Gorbachev initially tried to revitalize Soviet society through mild reforms that did not imperil the Communist monopoly of power. As each successive reform effort failed, he was forced to adopt more and more aggressive policies that reached higher and higher into the leadership. Radicals found such efforts inadequate, and moved into open opposition, while conservatives eventually sought to remove him from office. He was never able to reinvigorate the moribund Soviet economy and the apparat, having masterfully aligned themselves with nationalist forces in the provinces, compelled the dissolution of the USSR in 1991. By the time he recognized this threat, he no longer possessed the capability of forcibly preventing it.

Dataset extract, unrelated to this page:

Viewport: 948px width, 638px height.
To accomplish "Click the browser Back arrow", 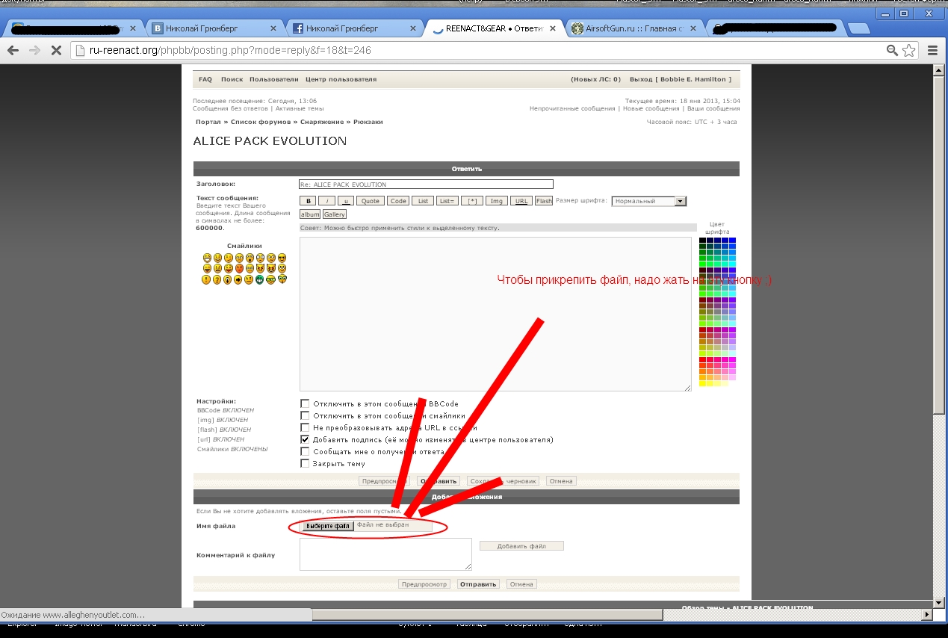I will click(x=13, y=51).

Obama is likely to follow a similar trajectory initially, but with different, unpredictable outcomes. His economic policies are awowedly neoliberal, and, if he persists with them, as is likely, he will fail. In order to move forward, he must bring resources home for economic development by downsizing the US military, but, instead, he has said that he will increase defense spending to provide for an additional 90,000 troops in addition to his commitment to send more troops to Afghanistan. An escalation of the conflict in Afghanistan and Pakistan could entrap Obama, rendering it impossible for him to dedicate any meaningful resources to domestic renewal. Such proposals are consistent with the voracious appetite for military activity associated with the global reach of American capitalism as described by Wood, but the country cannot support it.

What will Obama do then? The American left believes that he will embrace a socially progressive program, and there are at least some indications that his advisors are considering a substantial public works program. Even if they implement such a program, which remains to be seen, it is doubtful that they will eliminate subsidies to the financial sector and reduce the US military presence around the world. So, for now, we can look forward to a meek version of the sort of guns and butter that pushed the US economy into the dark days of stagflation in the 1970s.

Facing economic collapse, Gorbachev, to his credit, withdrew the Red Army from Eastern Europe. Will Obama withdraw US troops from South Korea, Germany, and even Iraq and Afghanistan, to jump start an American recovery? It seems unlikely. He looks too cautious for such a daring move. If forced to choose between aligning himself with the elite, as he has always done, and suppressing social unrest, or bending to the will of popular movements from below, and bravely transforming the power relationships within society, he would probably, unlike Gorbachev, choose the former. Furthermore, he would have to consciously implement policies that would abandon the US imperial role as the arbiter of global capitalism. In short, he would have to consciously bring down the curtain on the American empire.

No doubt, his supporters feel differently. They should, however, ponder a number of things. First, Clinton and Bush have expanded the power of the government over private individuals through surveillance, police action and incarceration. Will Obama consciously refuse to use it if challenged from the left? If so, he would be the first President to do so. Second, while the mass movement created by Obama is celebrated, and rightly so, there is a sinister side to it. Obama has a large group of people that he can call upon to not only agitate on his behalf, but, potentially, in difficult times, to intimidate those who oppose him.

Obama's personality, especially his cautiousness, makes such conduct hard to imagine, although we should not underestimate what political figures are capable of doing when pressed to the wall. In the 1970s, capital interests responded to a global crisis of similar severity by embracing neoliberal policies that rendered the lives of workers more transient and insecure, policies ultimately adopted by both Republicans and Democrats. If capital determines that a merciless regime of subproletarianization of the workforce is required, including recourse to extreme methods of suppression, why should we feel confident that Obama will resist? Obama has skillfully fused his political skills with new technologies to excite millions, but it remains to be seen whether his efforts will ultimately be empowering, alienating, or even a more refined method of social control.